Single Thread Score rating

dylandog replied

Mar-21-2020, 09:13 AM
Originally posted by David (PassMark) View Post

I don't there there is any evidence that the Ryzen 3000 series has far superior IPC than the 9900K. It might have in some particular scenarios, but not across the board.

In V9 we ranked Ryzen 9 3900X and 9900K as basically the same (under 2% difference).
In V10 we (at the moment) are saying there is a 9% difference. The result will likely move around a bit more over the coming weeks.

The 9900K is clocked at 5Ghz, which is 400Mhz faster than 3900X. (9% difference).

In short: The algorithms changed (see previous posts). And as pointed out above, even tiny code changed can move results around a lot.

David there are many test and benchmark that show ryzen 3000 with a higher ipc and multicore then coffee lake (like here https://www.youtube.com/watch?v=DjBC_SzEKh4) and it seems that you don't want to accept it.....ryzen 3950x beat 9900ks in most single thread applications but this new update totally broken ryzen 3000.......while in gaming coffee lake is faster due to lower latency
Leave a comment:
BenchmarkManiac replied

Mar-20-2020, 07:18 PM
Originally posted by David (PassMark) View Post

The result will likely move around a bit more over the coming weeks.

So far it only getting worse. Ryzen 3950X is already losing even to 3600X. This is nonsense. It really looks like the test is made with no boost, like some heavy background task is run on the background or the single thread test is run just after the heavy multithreaded load and was very short. CPU are sorted by their base frequency.

Kaby Lake still outperform all the recent AMDs, this is also very strange.
Leave a comment:
CerianK replied

Mar-20-2020, 03:30 PM
Looking at recent benchmarks, many AMD builds cap the single-thread performance by locking the CPU to a speed well under its maximum rating.
This produces a lower single thread performance and increases the deviation in all results.
I just ran my son's new 3800X build and the single core result was about 2790, well above average since it was able to stretch up to 4.5GHz.
The new V10 results parallel my research into random number generation across multiple platforms. Kudos.
I had not looked at Rand() to notice any change and/or bias.
The V9 results were obviously skewed for comparison in that scenario (asm primitives), and it is unfortunate that the skew flipped in the other direction when V10 was first released.
Leave a comment:
David (PassMark) replied

Mar-20-2020, 03:01 AM
I don't there there is any evidence that the Ryzen 3000 series has far superior IPC than the 9900K. It might have in some particular scenarios, but not across the board.
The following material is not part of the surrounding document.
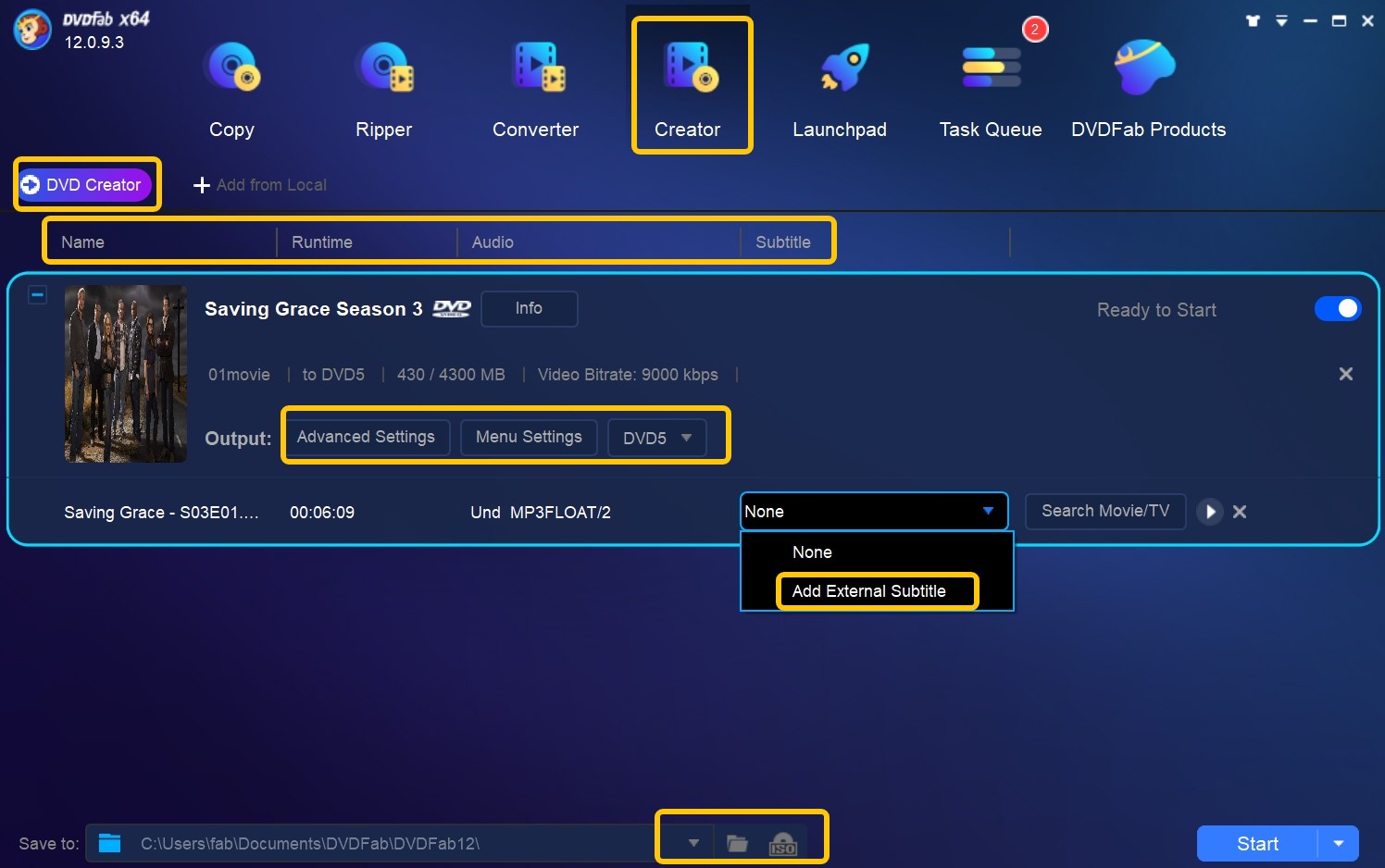Switch the DVD Creator mode selector
Viewport: 1385px width, 868px height.
tap(84, 184)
In V9 we ranked Ryzen 9 3900X and 9900K as basically the same (under 2% difference).
In V10 we (at the moment) are saying there is a 9% difference. The result will likely move around a bit more over the coming weeks.

The 9900K is clocked at 5Ghz, which is 400Mhz faster than 3900X. (9% difference).
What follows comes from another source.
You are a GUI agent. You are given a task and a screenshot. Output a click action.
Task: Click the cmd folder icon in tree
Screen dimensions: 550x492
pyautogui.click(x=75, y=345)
In short: The algorithms changed (see previous posts). And as pointed out above, even tiny code changes can move results around a lot.
Leave a comment:
claurie replied

Mar-19-2020, 03:25 PM
Don't get how Zen2 on Ryzen 3000 (3900X and others) with far superior IPC to the points it equals i9-9900K in single thread in most of the single threads tests (including the one in Passmark 9, Cinebench R15, Cinebench R20, etc....) is suddenly (or magically) dropping on new passmark 10 build 1004 single thread test. Ryzen 9 3900X even beats in gaming the new i9-10900K ( https://wccftech.com/intel-core-i9-1...nchmarks-leak/ ).
Leave a comment:
David (PassMark) replied

Mar-18-2020, 03:21 AM
People underestimate the amount of performance variation between machines in the wild. Even when using the same CPU. There are dozens of small and large effects that impact the measured CPU performance. It is doubly bad for laptops as vendors often ship them with single channel RAM and bad cooling.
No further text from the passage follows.